— EXERCISE GOAL —
Each line below from the line with "Task: Click the Bank Accounts card icon" to the line with "Collapse the sensor: block fold arrow" must be copied exactly, including those two, and no picture may appear in the copy.

— SUPPLIED MATERIAL —
>>
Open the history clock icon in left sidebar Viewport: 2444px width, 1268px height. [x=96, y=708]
<<
>>
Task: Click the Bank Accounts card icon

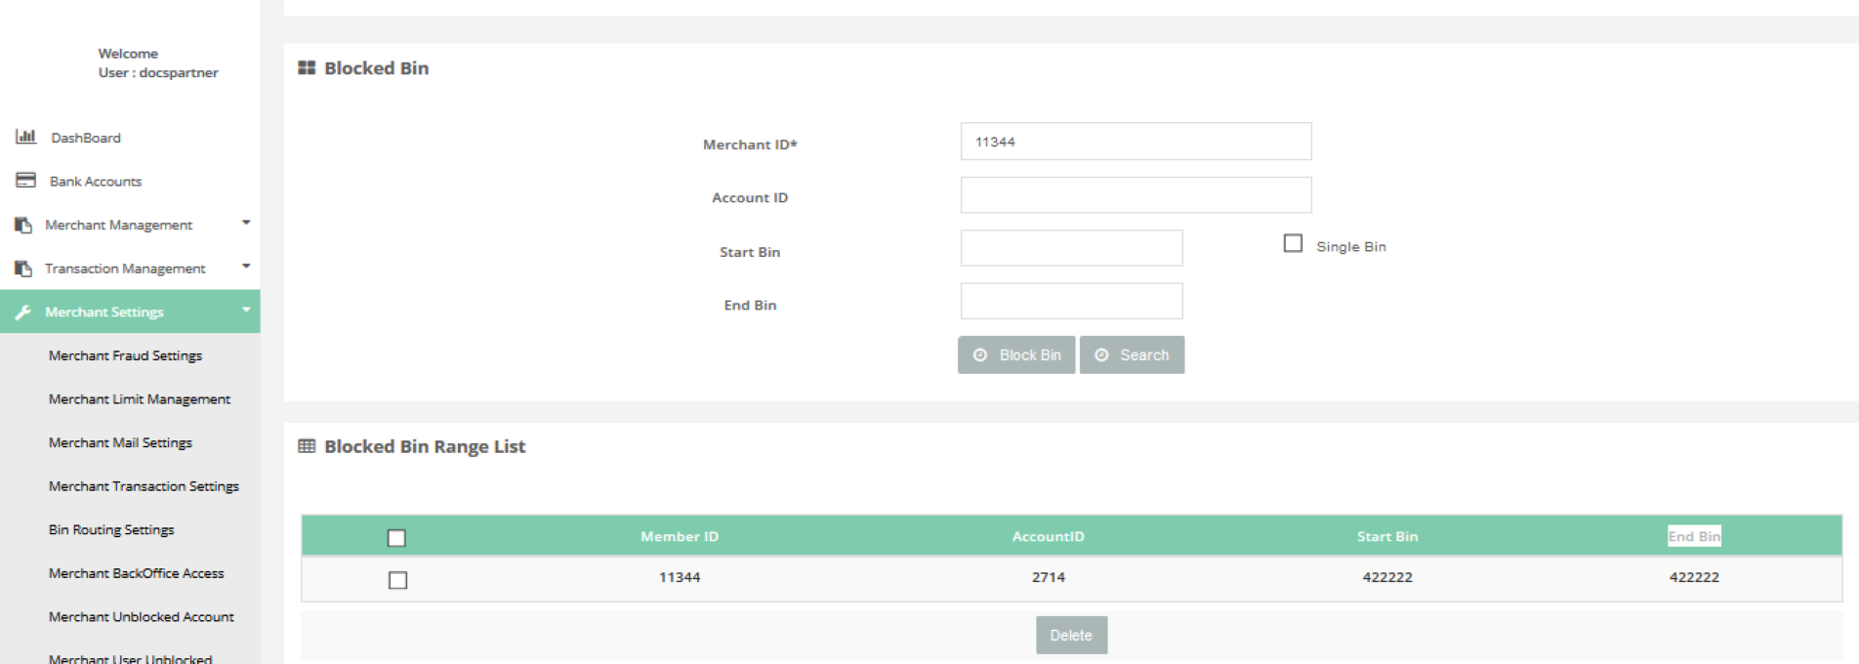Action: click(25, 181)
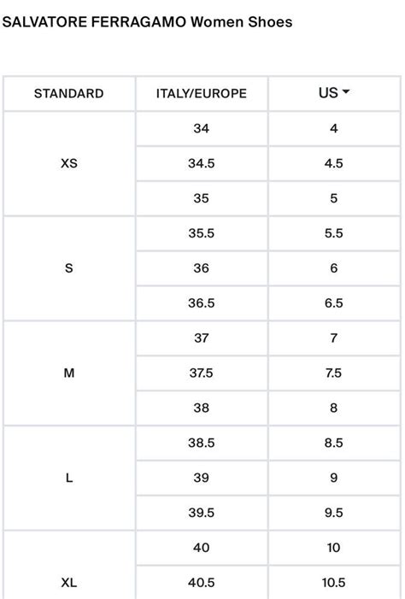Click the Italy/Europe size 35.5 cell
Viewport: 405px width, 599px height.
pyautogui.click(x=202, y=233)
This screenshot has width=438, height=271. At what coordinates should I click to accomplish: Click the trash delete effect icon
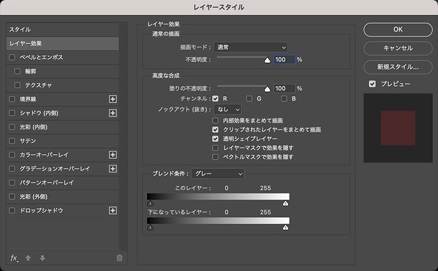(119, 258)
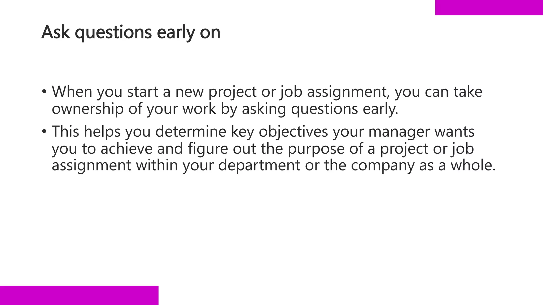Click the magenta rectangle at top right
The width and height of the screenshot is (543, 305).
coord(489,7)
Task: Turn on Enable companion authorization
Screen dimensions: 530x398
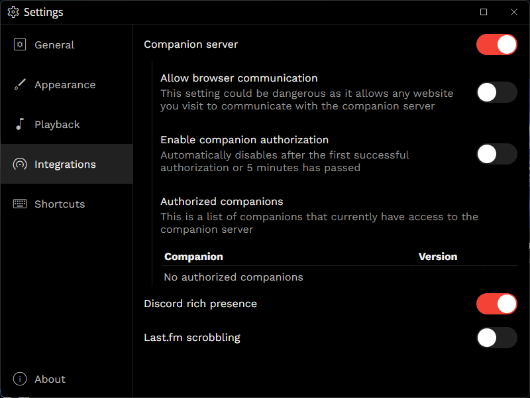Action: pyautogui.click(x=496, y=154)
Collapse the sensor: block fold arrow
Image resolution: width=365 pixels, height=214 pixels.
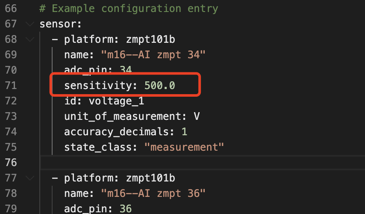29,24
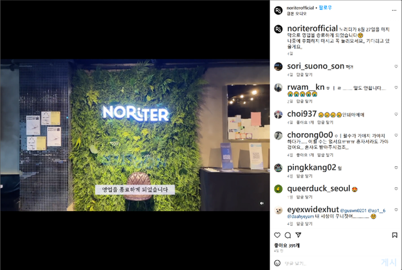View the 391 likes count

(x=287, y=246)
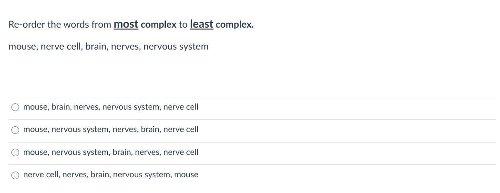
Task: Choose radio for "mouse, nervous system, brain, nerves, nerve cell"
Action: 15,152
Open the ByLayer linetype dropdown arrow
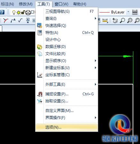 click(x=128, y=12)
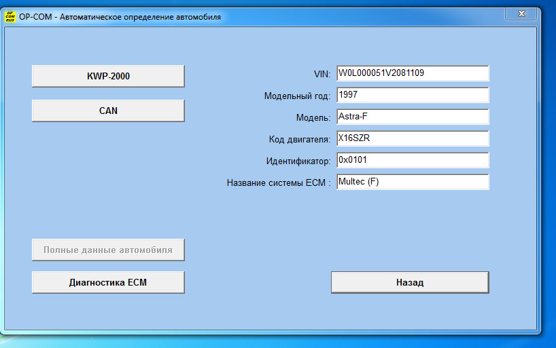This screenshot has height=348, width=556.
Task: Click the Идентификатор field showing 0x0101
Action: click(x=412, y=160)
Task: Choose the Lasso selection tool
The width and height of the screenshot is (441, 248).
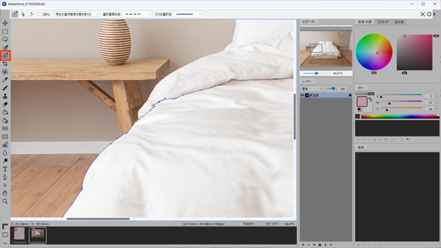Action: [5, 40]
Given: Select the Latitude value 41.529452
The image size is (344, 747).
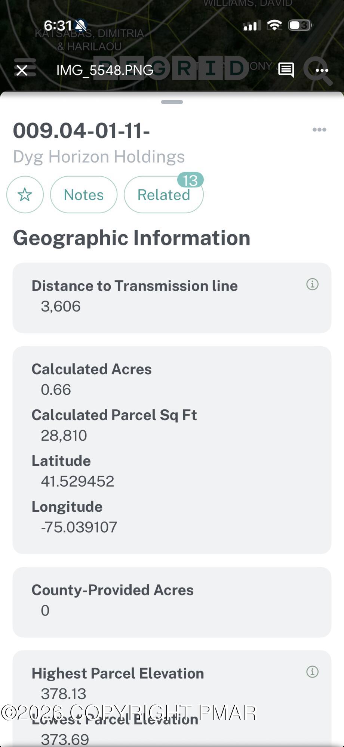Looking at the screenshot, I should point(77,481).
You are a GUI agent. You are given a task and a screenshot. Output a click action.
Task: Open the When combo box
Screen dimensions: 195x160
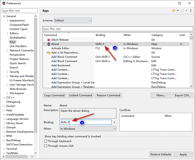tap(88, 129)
<<
— SOLUTION FOR THIS EXERCISE —
Task: Click the Bank Accounts card icon

Action: click(25, 181)
Click the Italy/Europe size 35.5 cell
Viewport: 405px width, 599px height.
pyautogui.click(x=202, y=233)
This screenshot has width=438, height=271. At what coordinates should I click to accomplish: Click the trash delete effect icon
(119, 258)
Click the magenta rectangle at top right
The width and height of the screenshot is (543, 305).
coord(489,7)
Task: Turn on Enable companion authorization
Screen dimensions: 530x398
Action: pyautogui.click(x=496, y=154)
Collapse the sensor: block fold arrow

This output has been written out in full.